I need to create a nested for loops that gives the following output,

0
 1
  2
   3

This is what I have, but for the second test, userNum is replaced by 6 and obviously my code fails.. help?

    public class NestedLoop {
    public static void main (String [] args) {
      int userNum  = 0;
      int i = 0;
      int j = 0;

       for(i = 0; i <= userNum; i++){
        System.out.println(i);

           for(i = 1; i <= userNum; i++){
           System.out.println(" " +i);

              for(i = 2; i <= userNum; i++){
               System.out.println("  " +i);

                 for(i = 3; i <= userNum; i++){
                 System.out.println("   " + i);

          }
         }
        }
       }
         return;
   }
}

Answer 1

C/C++

#include <iostream>
using namespace std;

int main() {

int userNum;
int i;
int j;

cin >> userNum;

for (i = 0; i <= userNum; ++i) {
    for (j = 0; j < i; ++j) {
        cout << " ";
    }
    cout << i << endl;
}
return 0;
}

Answer 2

Let's analyse the task In every line, we should print a number and different number spaces in the front of the number.
For that, we need two loops - one outer to iterate from 0 to N and one inner to add spaces in front of the number.

private static void method1(int userNum) {
    int nummSpaces = 0;
    for (int i = 0; i <= userNum; i++) {
        for (int j = 0; j < nummSpaces; j++) {
            System.out.print(" ");
        }
        nummSpaces++;
        System.out.println(i);
    }
}

In this solution, we have variable numSpaces which used to count the number of spaces in front of the number. It is unneeded - we can use variable i for that purpose.

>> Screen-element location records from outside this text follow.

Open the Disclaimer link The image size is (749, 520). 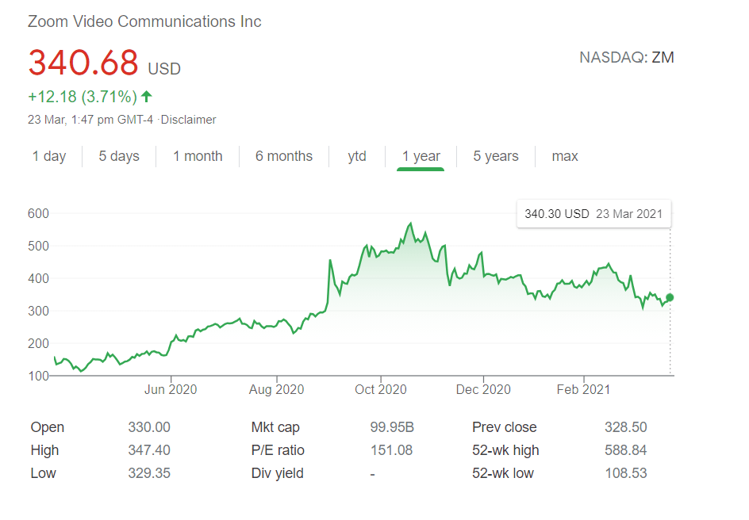pyautogui.click(x=189, y=120)
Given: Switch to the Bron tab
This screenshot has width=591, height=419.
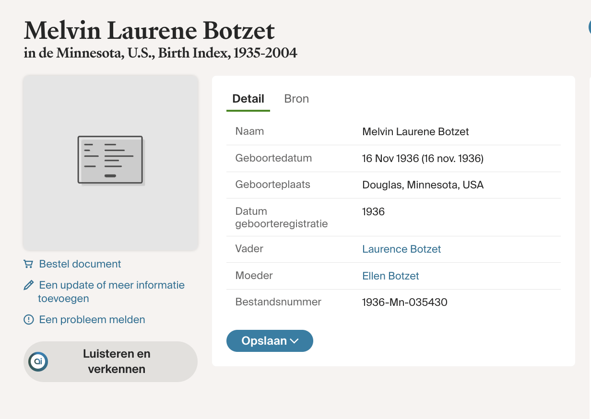Looking at the screenshot, I should pyautogui.click(x=296, y=99).
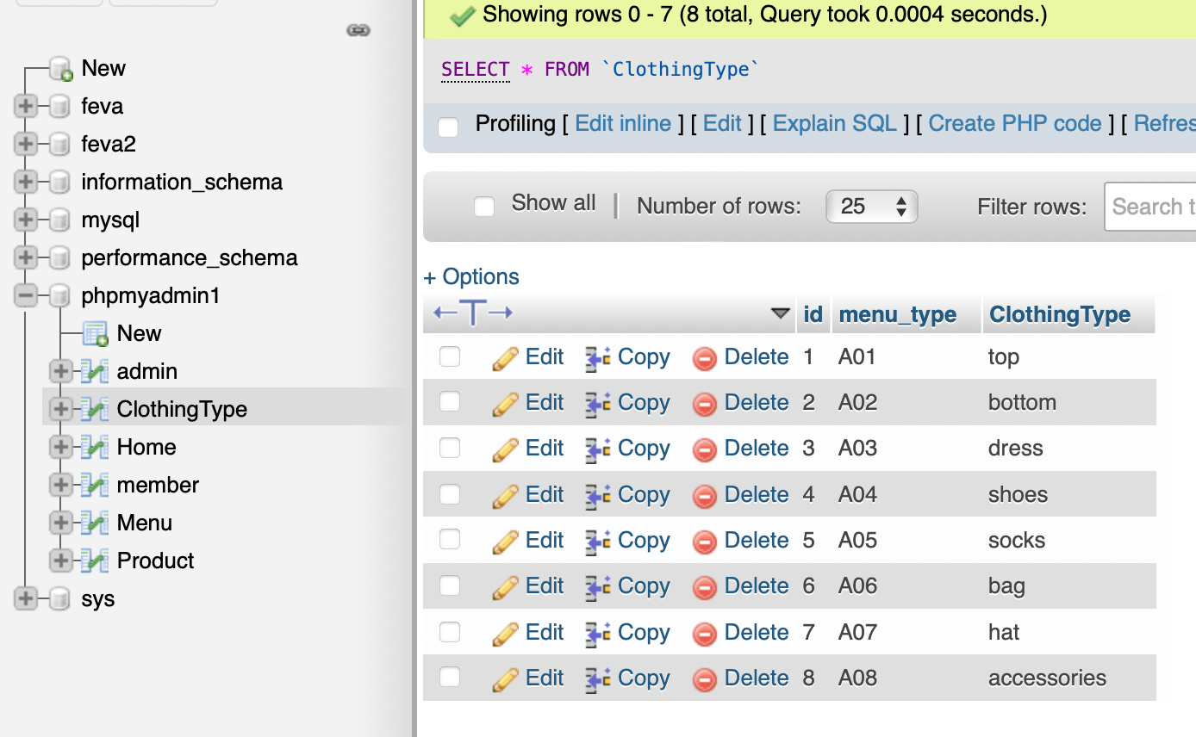Click the Explain SQL link

tap(833, 123)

private static void method2(int userNum) {
    for (int i = 0; i <= userNum; i++) {
        for (int j = 0; j < i; j++) {
            System.out.print(" ");
        }
        System.out.println(i);
    }
}

Let's analyses once again the output
- the fist line: printed zero spaces and number 0
- the second line: printed one space and number 1
- the third line: printed two spaces and number 2 - and so on

Finally, we can use just one variable, which contains spaces and after that print the length of it:

private static void method3(int userNum) {
    for (String spaces = ""; spaces.length() <= userNum; spaces += " ") {
        System.out.println(spaces + spaces.length());
    }
}

Answer 3

Let's talk a bit about what your intention is with these loops.

The inner loop is meant to produce an arbitrary number of spaces, depending on what number you're iterating on. So if you're on number 0, you produce no spaces, and if you're on 1, you produce one space, and so forth. The other caveat is that they all must appear on the same line, so System.out.println is the incorrect choice.

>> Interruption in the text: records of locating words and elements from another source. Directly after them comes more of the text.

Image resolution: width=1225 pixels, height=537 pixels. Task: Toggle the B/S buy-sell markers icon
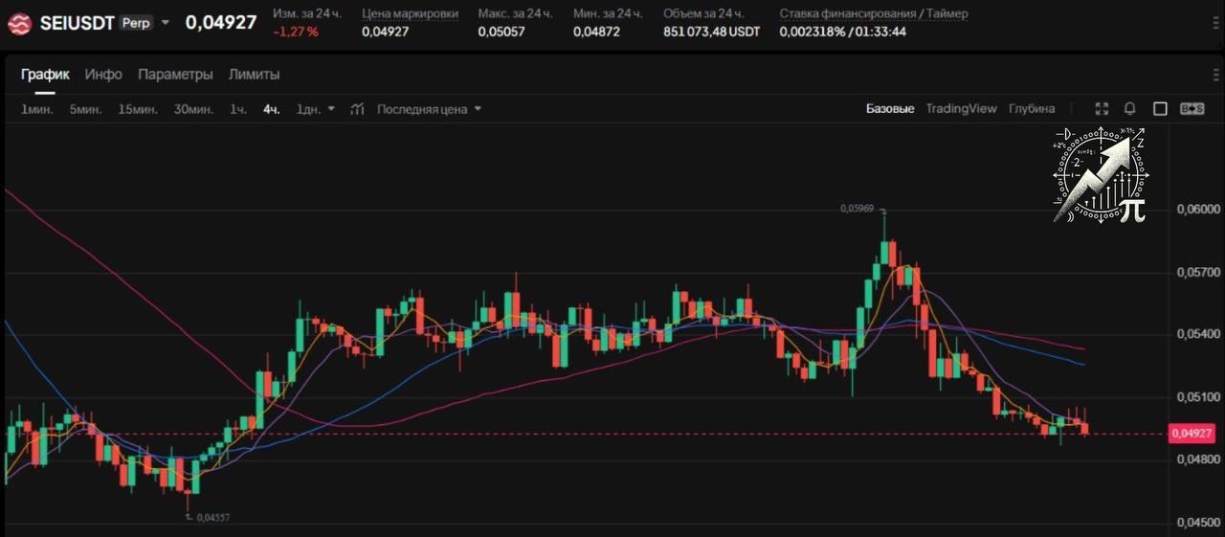tap(1192, 109)
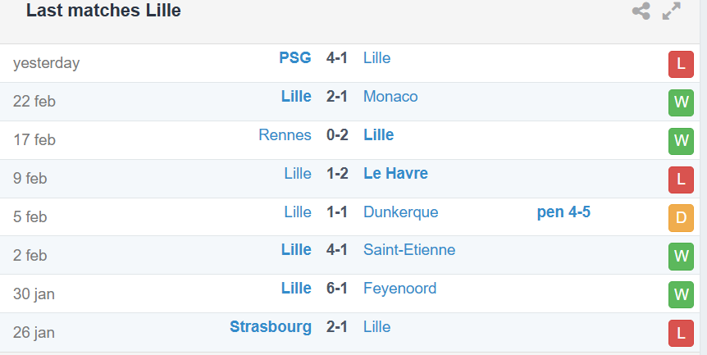Open the Saint-Etienne team link
707x355 pixels.
(409, 249)
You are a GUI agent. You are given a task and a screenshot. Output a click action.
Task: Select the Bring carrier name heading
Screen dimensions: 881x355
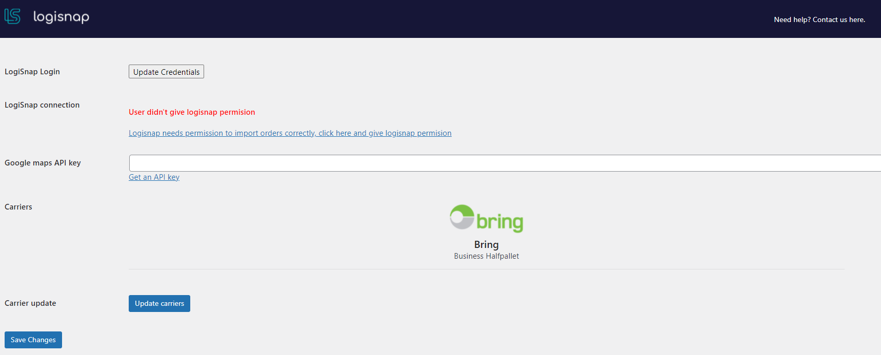(486, 245)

You would want to use System.out.print to print out the spaces. So let's write that.

for(int j = 0; j < 6; j++) {
    System.out.print(" ");
}

This will print out six spaces unconditionally. What that condition is depends on the current number we're iterating on. That comes from your outer loop.

You only need to define a loop that starts from an arbitrary starting point - like 0 - and then loop until you are at most your ending number. For this, your current loop is sufficient:

for(i = 0; i <= userNum; i++) {

}

Now, we need to bring the two pieces together. I leave the figuring out of the question mark and what to print after you've printed the spaces as an exercise to the user, bearing in mind that you must stop printing spaces after you've reached your number.

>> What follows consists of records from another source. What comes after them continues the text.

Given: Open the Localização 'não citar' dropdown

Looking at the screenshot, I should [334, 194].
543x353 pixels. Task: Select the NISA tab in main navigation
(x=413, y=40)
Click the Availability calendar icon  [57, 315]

for(int i = 0; i <= userNum; i++) {
    for(int j = 0; j < ?; j++) {
        System.out.print(" ");
    }
}

Answer 4

I think (it's a guess, though) that you're looking for this.

public static void main (String [] args)
{
  int limit = 6;

  for(int i = 0; i <= limit; i++)
  {
    for(int j = 0; j < i; j++)
      System.out.print(" ");
    System.out.println(i);
  }
}

The reason why your approach fails is, as I see it, that you are looping through the numbers to show (which is right) but you fail to loop up on the number of spaces (which I resolved by relating the inner loop's limit to the outer loop's current value.